Risk management is embedded in our investment process. Each position is evaluated by its contribution to portfolio risk. Drawdown management is part of our strategic outlook and is actively implemented through derivative instruments permitted within the Ucits framework. Liquidity is constantly monitored to honour the sub-fund daily liquidity.
COLLABORATION BETWEEN TEAMS AND IDEA GENERATION ARE ACTIVELY ENCOURAGED
The Global Aggregate team is located in Amundi’s London city office which is home to the group’s global developed and emerging sovereign, corporate credit and currency expertise.
“Global Aggregate is an ongoing and highly active allocation between different asset classes.We benefit significantly from the other teams feeding their expertise into the Aggregate process.The total is greater than the sum of its parts”.
OUR CURRENT ALLOCATION IS WELL BALANCED BETWEEN THE GLOBAL BOND, CREDIT AND CURRENCY MARKETS. WE HAVE INCREASED THE LEVEL OF ACTIVE RISK IN THE PORTFOLIO SINCE THIS SUMMER
The team has remained constructive on credit fundamentals through most of the year, reducing somewhat in Q2 as the periphery worries and the cyclical slowdown started to weigh on sentiment.
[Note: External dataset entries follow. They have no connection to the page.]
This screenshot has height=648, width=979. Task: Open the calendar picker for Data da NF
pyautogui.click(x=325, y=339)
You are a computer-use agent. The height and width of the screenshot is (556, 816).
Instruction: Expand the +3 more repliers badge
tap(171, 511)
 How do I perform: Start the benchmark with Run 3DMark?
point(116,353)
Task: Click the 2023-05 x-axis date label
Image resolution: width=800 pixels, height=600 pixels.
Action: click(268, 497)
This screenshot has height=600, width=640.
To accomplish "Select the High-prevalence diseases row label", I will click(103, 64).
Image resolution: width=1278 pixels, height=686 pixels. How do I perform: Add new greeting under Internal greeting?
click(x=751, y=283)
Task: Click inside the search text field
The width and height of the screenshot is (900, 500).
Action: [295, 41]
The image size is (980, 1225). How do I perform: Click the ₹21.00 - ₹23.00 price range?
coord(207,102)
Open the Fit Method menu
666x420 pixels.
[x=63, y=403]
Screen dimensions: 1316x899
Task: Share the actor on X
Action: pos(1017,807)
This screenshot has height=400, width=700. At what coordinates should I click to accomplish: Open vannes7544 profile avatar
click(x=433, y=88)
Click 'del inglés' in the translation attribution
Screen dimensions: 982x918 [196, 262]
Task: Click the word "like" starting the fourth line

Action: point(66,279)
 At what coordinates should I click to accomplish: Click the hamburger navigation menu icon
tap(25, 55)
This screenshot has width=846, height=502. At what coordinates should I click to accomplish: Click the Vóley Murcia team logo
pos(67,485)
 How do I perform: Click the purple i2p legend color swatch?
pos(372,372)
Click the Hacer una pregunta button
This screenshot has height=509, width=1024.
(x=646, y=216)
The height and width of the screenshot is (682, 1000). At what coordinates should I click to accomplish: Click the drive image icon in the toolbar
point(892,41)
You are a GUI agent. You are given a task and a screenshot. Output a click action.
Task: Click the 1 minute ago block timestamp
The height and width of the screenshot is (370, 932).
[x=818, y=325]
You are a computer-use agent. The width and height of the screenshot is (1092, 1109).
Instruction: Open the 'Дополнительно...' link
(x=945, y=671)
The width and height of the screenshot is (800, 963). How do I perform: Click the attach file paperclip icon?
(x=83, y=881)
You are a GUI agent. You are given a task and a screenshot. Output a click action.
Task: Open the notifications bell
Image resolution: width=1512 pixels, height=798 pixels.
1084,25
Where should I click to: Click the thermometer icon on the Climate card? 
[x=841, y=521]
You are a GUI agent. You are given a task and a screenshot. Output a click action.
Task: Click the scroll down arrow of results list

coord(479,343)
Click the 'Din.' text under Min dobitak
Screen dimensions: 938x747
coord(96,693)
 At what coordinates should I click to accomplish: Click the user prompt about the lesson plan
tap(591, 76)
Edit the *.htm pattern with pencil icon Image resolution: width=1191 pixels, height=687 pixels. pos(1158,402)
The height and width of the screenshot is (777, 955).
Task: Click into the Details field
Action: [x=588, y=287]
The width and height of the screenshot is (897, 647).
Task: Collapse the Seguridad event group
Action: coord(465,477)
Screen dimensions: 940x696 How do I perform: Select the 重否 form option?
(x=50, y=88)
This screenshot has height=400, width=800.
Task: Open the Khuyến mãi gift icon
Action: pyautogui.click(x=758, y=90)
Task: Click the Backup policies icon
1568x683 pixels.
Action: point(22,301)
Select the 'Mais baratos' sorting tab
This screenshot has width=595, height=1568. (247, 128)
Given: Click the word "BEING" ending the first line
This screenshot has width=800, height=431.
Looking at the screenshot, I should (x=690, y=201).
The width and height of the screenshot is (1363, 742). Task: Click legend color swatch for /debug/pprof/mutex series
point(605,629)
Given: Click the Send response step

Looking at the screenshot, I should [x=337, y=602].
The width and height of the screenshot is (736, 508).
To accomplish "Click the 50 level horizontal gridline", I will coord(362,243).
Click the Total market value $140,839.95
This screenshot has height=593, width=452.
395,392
Whilst remaining positive on the asset class, we have started to take a bit of profit after the September rally. Some issuers have become very expensive and specific risk has become asymmetrical, meaning that we will place even more importance on issuer selection going forward. However, we think that investors’ hunt for yield will continue as the prevailing low interest rate environment will be with us for quite some time.
In this more constructive environment for risk, emerging currencies such as the Mexican peso, Malaysian ringgit and Russian ruble are attractive on both fundamental and valuation basis. Within developed markets, the US dollar remains a safe haven which will protect the portfolio in case of such an adverse scenario coming to pass.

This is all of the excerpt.